I awoke early morning Wednesday to find my bed soaked. After going to the washroom we had determined that my water had broke. By 10:00am, contractions started. They were an hour apart so we felt we had time. My goal was to hold out a few more days till I hit 24 weeks but Parker had a different idea. By about 7:25pm that night I was being rushed back to labour and delivery with my mom and husband by my side. The doctor came in to check me and informed us that I was fully dilated and I needed to start pushing. My son was born very fast at 7:45pm. He weighed 630 grams.
My husband recalls them setting him down and stepping back to see if Parker would fight to live. He started to open his eyes so he was rushed away to begin working on him. I began to bleed very heavily and was so scared. The rest of the family was on their way from our hometown 2 hours away and I was scared they would see him alive. I got word that we was doing ok but that I could see him for a while. After what seemed like an eternity, we were allowed to peek in at him. He was beautiful and so tiny. I felt like I was looking at a tiny piece of heaven. He was ours… and he was fighting!
Three days later we received another huge blow. Our tiny son had suffered a grade 2 and 4 bleed in his brain. They told us that he would most likely die and if not, would have extensive brain damage. When I looked at him, I saw my son fighting to be with us. I couldn’t and wouldn’t pull his life support. My son was fighting so we would too.
The next day, one of his lungs collapsed. They had to put in a chest tube and told us that if anything else happened to him, he wouldn’t be strong enough to fight.
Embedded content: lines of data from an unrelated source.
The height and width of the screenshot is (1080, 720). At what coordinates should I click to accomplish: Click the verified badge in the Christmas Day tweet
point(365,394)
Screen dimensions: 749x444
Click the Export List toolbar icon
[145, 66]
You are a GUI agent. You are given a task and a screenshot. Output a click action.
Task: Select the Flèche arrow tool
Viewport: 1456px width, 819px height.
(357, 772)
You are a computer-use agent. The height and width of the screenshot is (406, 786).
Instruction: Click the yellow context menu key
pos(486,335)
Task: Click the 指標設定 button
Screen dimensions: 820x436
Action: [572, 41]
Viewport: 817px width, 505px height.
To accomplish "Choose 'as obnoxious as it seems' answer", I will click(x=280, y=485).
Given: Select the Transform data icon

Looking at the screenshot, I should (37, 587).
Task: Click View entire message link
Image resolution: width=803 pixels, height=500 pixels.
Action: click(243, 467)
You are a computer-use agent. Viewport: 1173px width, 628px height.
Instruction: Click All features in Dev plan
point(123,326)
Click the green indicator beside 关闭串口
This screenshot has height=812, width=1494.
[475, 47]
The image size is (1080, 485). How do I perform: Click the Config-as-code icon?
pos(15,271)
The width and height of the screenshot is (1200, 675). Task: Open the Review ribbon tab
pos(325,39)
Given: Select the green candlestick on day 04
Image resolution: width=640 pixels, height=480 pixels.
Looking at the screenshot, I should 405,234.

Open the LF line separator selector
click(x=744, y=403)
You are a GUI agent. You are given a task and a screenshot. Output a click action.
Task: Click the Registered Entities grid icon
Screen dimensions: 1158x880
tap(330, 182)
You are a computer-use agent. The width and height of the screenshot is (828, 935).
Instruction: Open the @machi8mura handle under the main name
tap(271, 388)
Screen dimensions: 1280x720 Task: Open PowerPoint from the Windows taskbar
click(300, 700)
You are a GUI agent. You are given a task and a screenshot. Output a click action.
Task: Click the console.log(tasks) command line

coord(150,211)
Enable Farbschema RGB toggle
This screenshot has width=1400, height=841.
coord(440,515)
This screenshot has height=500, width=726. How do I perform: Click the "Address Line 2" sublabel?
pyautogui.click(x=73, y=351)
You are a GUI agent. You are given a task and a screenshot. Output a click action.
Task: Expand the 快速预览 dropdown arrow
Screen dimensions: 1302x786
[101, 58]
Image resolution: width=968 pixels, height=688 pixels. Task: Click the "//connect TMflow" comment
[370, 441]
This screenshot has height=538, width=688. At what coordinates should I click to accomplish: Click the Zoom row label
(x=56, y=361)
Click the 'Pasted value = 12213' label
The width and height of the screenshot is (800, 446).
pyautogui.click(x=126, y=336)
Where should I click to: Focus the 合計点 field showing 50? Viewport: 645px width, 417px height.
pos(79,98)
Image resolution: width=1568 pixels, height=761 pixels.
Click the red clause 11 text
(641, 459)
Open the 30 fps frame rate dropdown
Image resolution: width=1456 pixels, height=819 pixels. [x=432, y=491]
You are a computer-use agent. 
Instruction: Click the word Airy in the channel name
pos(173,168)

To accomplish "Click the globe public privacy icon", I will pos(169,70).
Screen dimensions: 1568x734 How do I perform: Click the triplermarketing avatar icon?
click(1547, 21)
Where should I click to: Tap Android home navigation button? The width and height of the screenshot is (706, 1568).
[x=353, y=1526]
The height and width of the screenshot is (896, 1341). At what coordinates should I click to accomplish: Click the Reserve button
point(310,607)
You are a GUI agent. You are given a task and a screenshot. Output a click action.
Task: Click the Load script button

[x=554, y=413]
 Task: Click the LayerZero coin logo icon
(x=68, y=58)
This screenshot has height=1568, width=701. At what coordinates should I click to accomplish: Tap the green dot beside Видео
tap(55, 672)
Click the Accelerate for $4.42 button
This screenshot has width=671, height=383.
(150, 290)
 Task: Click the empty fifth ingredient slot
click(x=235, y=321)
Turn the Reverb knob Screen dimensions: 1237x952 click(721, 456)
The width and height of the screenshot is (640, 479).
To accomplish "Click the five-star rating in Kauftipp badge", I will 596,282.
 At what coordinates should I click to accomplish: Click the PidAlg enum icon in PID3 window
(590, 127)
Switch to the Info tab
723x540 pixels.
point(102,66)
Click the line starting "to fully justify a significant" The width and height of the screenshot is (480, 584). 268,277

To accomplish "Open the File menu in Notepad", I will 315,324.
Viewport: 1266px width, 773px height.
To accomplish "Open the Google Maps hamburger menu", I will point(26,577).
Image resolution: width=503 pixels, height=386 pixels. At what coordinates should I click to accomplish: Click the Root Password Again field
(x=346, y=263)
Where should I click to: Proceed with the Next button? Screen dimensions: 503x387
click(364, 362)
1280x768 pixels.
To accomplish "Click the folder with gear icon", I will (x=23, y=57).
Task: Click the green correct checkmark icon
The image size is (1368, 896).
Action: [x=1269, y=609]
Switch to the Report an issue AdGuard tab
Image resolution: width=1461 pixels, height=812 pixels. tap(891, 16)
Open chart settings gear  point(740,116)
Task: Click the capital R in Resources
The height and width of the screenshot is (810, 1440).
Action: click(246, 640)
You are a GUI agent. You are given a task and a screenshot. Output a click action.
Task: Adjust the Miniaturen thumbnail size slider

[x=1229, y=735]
On March 11, we were woken up with some more bad news. Our son had developed NEC and was being transported to The Hospital for Sick Kids and being prepped for surgery. Upon admittance there, they decided to insert a penrose drain in his side to relieve him. We were told he would require surgery but wasn’t stable enough to go into it. Parker then developed a bowel perforation and then a massive blood infection. We were told our son was dying. The medications were not doing their job and we were told to start making plans. They gave him a couple of days tops.
By day 5, he seemed be doing better. They couldn’t tell me why, but I felt he was going to make it. I’ve never prayed so hard in my life. Parker fought back… with everything in him. At 27 weeks gestation, he went into have a PDA ligation and got better from there. We were told his brain bleeds grew to a grade 3 and 4. They told us that our child would be a vegetable and never know his surroundings or who we were. I felt we needed to give him the chance to live seeing how he was fighting so hard to be with us.
Parker is now coming up to his first birthday. He had Stage 3 ROP, but after injections he is nearsighted and his eyes are good. He has no hearing whatsoever, and we are in the process of working that out. He has cerebral palsy and is fed by a GJ tube. He is only 14 pounds but is coming along so well. He smiles, laughs, and warms everyones hearts. He is my hero and the reason I breathe. I can’t imagine life without Parker. I don’t see his disabilities, only his abilities. One day he may walk, but if not, oh well. He is alive and thriving. He is happy and healthy and that’s all that matters. Anyone that meets him falls in love. He has brought people together and I’m proud to say he is my son! I struggle sometimes with the emotions of having such a tiny boy, but I would it all over again just to look into his gorgeous eyes.